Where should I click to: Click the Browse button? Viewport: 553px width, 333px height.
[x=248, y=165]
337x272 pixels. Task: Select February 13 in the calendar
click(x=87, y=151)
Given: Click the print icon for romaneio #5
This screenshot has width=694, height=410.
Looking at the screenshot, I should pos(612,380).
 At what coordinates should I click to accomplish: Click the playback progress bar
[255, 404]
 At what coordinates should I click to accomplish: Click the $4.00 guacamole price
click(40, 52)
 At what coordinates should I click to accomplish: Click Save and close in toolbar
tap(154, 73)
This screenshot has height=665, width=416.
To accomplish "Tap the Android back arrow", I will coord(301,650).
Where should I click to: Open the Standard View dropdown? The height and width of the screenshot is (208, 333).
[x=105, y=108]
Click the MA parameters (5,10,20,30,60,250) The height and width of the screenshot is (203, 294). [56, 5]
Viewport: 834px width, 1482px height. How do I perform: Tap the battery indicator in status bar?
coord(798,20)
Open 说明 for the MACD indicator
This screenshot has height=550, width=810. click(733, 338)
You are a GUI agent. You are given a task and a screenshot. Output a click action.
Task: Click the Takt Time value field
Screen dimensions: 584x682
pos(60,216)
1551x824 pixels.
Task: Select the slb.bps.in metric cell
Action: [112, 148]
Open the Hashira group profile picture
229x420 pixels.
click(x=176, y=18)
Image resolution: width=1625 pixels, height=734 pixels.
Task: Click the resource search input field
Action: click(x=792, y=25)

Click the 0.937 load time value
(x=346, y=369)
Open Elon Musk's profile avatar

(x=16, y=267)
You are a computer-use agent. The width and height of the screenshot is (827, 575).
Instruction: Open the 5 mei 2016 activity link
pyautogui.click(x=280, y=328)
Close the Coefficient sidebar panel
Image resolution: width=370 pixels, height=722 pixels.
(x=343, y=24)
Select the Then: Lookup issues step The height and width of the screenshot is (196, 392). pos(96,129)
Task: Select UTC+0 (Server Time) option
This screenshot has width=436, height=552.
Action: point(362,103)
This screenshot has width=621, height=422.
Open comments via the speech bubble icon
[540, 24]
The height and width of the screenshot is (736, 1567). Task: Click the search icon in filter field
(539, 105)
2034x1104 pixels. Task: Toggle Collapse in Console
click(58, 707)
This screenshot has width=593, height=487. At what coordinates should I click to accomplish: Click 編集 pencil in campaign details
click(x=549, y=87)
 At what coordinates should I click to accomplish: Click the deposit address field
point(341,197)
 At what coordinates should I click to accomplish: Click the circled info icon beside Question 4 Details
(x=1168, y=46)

課題の条件 –
上の記録のうち、「Click the 0.937 load time value」を含む行から「Select the Then: Lookup」を含む行までを、両端の行も含めて一字も変えずに書き写すこと。

課題の結果 –
Click the 0.937 load time value
(x=346, y=369)
Open Elon Musk's profile avatar

(x=16, y=267)
You are a computer-use agent. The width and height of the screenshot is (827, 575).
Instruction: Open the 5 mei 2016 activity link
pyautogui.click(x=280, y=328)
Close the Coefficient sidebar panel
Image resolution: width=370 pixels, height=722 pixels.
(x=343, y=24)
Select the Then: Lookup issues step The height and width of the screenshot is (196, 392). pos(96,129)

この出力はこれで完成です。